Kyriaki Vasiliou

Personal information
- Date of birth: 17 June 1997 (age 27)
- Place of birth: Cyprus,
- Position(s): Attacking midfielder

Team information
- Current team: AC Omonia

Senior career*
- Years: Team / Apps / (Gls)
- AEL Larissa
- Lefkothea Latsion [el]
- AC Omonia

International career^{‡}
- 2013–2015: Cyprus U19 / 8 / (0)
- 2019–: Cyprus / 3 / (0)

= Kyriaki Vasiliou =

Cypriot footballer

Kyriaki Vasiliou (Κυριακή Βασιλείου; born 17 June 1997) is a Cypriot footballer who plays as a midfielder for First Division club Omonia FC and the Cyprus women's national team.

==Career==
===Club career===
While playing for local team Kokkinohorion, Vasiliou received the award for the 2015 Best Young Footballer of the Year at the televised KOP awards.

Salonica's top division team Aris showed an interest in Vasiliou while, in 2018, she was studying Physical Education in the city, an interest reciprocated by the player though the transfer did not materialize, since she agreed terms with Panserraikos F.C. of Serres.

In 2021, Vasiliou expressed her "frustration" with what she perceived as lack of equal treatment and pay between men and women footballers in Cyprus, and her wish to play "abroad." In the 2021–22 season she played for Lefkothea Latsion, scoring in the second match of the season, a 2–1 win against Pafos Geroskipou. In spite of her comments before the season, she signed with Cypriot First Division club AC Omonia after the end of the season. In August 2023 Vasiliou signed a contract extension with Omonia.

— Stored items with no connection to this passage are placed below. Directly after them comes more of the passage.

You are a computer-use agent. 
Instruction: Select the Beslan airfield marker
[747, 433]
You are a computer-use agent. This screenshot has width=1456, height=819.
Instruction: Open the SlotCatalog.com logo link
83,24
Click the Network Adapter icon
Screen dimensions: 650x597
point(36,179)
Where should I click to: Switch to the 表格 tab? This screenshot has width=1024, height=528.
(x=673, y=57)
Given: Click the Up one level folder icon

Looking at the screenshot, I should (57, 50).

===International career===
In February 2019, Vasiliou was called up to the Cyprus women's national team while a player of AEL Larissa, for the 2019 Aphrodite Women Cup. She played in the first half of a 2–1 friendly win against Lithuania on the opening day of the tournament. She continued to be involved with the national team, receiving a further call-up in November 2022 for friendly matches against Greece, and a 10-day training session in May 2023.